Recently I had a gift card from Amazon which was slowly but surely burning a hole in my pocket. It is not often I find myself in such a spot and I was determined to savor this opportunity to shop for whatever titles held my fancy. As a former librarian I was foaming at the mouth pouring over lists of books trying to top off my summer reading book shelf. I was like a kid in a candy shop changing my list with each new volume I spied. A few days later as I ripped open the boxes and waded through my new books I realized how my choices were a reflection of the homesteading lifestyle I had chosen as well as the dreams I hold for the future.
My current endeavors in the garden were covered by Square Foot Gardening by Mel Bartholomew and the newly released Growing Your Own Vegetables by Carla Emery and Lorene Forkner. These two texts have helped me get my garden off to a great start and answered all my questions about growing veggies from Aphids to Zucchini.
Putting Food By written by a trio of canning and preserving wizards, Janet Greene, Ruth Hertzberg and Beatrice Vaughan, was an old standby on my wishlist for ages. It is chock full of all the info and advise needed to successfully and safely pressure can, water bath can, dehydrate, or freeze food for storage. It now stands proudly beside my battered and stained copy of Ball's Blue Book of Preserving, hands down the Bible of pressure canning and preserving.
Around this time, deep in volumes of guides and texts, I was glad I had ordered some lighter fare to even things out. A recent article in Mother Earth News highlighting Jenna Woginrich's Made From Scratch caught my eye and after checking out her blog at coldantlerfarm.blogspot.com I quickly added it to my shopping list. I am now half way through the book and thoroughly enjoying Jenna's take on living her farming dreams on her rented rural homestead amid chickens, sheep and beehives.
Moving to a rural location to expand my homestead and literally get away from the crowds and chaos is my topmost long term goal. Knowing that each day I am closing in on that goal often makes the difference between a bad day and a good day for me.
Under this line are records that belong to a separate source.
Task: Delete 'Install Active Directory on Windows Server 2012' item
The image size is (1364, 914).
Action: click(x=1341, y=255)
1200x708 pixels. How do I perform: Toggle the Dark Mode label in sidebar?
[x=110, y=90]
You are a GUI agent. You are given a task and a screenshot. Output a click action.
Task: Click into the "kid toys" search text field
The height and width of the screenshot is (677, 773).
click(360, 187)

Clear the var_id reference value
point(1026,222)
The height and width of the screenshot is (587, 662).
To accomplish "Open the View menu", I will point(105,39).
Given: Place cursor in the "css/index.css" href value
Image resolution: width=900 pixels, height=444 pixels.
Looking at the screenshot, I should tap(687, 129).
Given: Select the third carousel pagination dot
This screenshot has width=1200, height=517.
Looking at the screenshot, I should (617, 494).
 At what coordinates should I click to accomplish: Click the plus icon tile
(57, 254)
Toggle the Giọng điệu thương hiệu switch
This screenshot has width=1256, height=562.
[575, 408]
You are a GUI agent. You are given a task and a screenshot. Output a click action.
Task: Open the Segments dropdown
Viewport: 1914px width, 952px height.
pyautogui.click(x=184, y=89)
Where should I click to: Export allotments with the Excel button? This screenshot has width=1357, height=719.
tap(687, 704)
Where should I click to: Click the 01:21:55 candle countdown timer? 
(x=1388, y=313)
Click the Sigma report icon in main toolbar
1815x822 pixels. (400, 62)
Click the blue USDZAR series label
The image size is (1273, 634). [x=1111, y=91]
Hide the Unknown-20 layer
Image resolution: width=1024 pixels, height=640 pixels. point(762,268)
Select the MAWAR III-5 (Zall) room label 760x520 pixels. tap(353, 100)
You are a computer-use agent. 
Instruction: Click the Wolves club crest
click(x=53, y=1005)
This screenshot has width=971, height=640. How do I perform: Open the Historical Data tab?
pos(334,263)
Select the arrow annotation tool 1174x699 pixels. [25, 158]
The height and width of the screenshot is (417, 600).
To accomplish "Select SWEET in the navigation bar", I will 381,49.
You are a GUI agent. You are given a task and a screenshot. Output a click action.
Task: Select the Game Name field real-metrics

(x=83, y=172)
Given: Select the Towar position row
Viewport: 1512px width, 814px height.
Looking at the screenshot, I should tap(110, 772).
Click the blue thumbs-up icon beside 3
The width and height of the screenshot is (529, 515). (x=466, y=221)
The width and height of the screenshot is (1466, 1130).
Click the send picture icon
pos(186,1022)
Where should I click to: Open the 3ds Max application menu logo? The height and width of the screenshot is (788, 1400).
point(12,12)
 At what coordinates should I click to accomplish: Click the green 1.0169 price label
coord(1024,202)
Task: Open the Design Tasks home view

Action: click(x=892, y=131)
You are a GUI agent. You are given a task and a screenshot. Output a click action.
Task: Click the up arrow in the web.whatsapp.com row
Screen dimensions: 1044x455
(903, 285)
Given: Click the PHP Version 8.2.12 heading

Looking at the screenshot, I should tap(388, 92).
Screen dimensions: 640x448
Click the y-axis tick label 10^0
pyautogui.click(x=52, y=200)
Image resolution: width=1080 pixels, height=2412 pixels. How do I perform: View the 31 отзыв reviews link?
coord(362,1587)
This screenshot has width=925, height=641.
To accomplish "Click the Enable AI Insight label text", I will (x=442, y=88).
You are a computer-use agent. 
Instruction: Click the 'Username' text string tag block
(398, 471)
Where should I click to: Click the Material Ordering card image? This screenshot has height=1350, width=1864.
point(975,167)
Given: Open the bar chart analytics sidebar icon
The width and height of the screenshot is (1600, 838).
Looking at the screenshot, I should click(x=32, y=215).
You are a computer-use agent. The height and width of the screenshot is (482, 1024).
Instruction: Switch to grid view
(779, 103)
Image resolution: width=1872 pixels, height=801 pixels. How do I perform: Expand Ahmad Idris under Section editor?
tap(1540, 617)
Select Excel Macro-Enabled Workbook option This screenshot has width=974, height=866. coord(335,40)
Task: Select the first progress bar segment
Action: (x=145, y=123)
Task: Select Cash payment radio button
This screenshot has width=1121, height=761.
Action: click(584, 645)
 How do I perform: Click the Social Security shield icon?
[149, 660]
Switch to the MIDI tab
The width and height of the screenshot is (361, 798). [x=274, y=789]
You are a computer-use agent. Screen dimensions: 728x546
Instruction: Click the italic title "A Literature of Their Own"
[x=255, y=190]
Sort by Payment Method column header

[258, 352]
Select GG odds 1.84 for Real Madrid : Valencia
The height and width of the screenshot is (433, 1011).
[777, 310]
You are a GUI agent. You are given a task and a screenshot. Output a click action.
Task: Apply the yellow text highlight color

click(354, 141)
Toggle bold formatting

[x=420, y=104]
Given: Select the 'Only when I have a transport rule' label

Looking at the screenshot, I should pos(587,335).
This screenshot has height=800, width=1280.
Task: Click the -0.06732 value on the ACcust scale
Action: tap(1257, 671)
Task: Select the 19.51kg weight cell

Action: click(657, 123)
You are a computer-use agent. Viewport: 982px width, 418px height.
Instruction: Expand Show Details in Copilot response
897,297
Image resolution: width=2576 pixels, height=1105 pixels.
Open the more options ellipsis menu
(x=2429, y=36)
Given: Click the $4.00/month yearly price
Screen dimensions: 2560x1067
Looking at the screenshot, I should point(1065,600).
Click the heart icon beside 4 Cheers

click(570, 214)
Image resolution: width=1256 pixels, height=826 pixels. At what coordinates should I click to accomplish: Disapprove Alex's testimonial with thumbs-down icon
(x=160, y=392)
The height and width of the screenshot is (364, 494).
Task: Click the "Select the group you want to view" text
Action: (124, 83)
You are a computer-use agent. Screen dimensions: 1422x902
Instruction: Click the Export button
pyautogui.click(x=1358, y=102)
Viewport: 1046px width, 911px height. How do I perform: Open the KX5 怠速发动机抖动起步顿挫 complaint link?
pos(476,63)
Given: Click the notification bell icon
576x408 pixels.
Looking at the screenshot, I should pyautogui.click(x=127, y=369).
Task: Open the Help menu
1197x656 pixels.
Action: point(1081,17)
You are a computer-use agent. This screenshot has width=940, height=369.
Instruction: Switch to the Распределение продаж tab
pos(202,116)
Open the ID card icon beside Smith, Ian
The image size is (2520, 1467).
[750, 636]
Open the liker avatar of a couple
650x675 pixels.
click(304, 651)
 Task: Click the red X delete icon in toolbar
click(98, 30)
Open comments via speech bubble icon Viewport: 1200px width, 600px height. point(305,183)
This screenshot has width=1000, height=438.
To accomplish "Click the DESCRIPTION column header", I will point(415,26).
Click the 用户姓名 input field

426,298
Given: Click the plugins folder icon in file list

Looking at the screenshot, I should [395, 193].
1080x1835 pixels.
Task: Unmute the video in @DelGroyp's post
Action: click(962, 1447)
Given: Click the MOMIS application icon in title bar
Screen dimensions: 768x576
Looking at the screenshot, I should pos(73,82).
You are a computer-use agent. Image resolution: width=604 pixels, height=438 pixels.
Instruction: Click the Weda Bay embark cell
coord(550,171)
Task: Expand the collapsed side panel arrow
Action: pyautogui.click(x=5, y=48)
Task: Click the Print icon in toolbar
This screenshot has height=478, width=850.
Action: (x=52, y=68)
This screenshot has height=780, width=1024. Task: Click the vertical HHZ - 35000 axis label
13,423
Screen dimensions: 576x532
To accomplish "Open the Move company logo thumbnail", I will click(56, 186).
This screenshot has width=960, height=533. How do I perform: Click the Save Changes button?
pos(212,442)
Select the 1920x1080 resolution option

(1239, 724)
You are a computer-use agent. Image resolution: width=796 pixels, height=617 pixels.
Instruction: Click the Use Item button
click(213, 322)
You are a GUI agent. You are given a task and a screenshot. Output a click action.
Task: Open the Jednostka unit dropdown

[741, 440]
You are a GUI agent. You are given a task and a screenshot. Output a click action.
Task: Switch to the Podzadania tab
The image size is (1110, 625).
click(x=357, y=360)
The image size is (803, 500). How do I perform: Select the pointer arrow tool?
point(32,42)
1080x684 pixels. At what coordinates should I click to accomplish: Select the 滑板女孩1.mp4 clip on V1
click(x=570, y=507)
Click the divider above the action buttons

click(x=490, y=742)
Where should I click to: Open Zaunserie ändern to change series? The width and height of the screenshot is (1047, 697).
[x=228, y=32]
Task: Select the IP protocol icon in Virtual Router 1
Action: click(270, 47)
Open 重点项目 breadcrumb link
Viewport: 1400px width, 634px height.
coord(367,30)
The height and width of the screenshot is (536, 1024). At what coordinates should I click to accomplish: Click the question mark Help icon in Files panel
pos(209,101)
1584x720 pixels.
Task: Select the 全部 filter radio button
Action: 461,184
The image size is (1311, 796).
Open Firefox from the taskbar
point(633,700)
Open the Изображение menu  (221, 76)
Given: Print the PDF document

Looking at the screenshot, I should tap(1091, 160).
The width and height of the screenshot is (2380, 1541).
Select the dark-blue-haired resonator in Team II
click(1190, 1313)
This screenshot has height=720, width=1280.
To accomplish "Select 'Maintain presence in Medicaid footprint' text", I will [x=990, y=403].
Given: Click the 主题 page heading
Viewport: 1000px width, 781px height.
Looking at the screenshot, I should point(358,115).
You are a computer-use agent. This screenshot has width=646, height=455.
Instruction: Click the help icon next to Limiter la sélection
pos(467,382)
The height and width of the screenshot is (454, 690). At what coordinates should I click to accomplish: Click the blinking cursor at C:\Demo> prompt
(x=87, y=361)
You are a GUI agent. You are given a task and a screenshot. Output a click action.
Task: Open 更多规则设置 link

So into the shopping cart went How to Find Your Ideal Country Home by Gene GeRue. This guide to searching out the perfect relocation spot is very thorough and covers everything to consider from water to weather and taxes to toxic waste sites. It should be a great tool for me to narrow down the area I choose to replant myself in the next few years.
And having just a few dollars left on my giftcard I finished off my order with the very comprehensive guide to homesteading The Encyclopedia of Country Living by the great Carla Emery. This hefty volume covers so much information I am in awe- gardening, beekeeping, livestock, this book has it all. Not to mention it contains some of the best recipes I have ever tried. If there is one all inclusive manual for living off the land this is it.
As I look over this pile of weighty material I have to wonder where I will grab the time to curl up and free my brain to soak up all the wonderful bits of wisdom. Most likely it will be consumed in small bites in dentist's waiting rooms or pre-dawn hours waiting for the chickens to call for me. However I do it I know I will come away much better prepared to tackle a more self-sufficient life.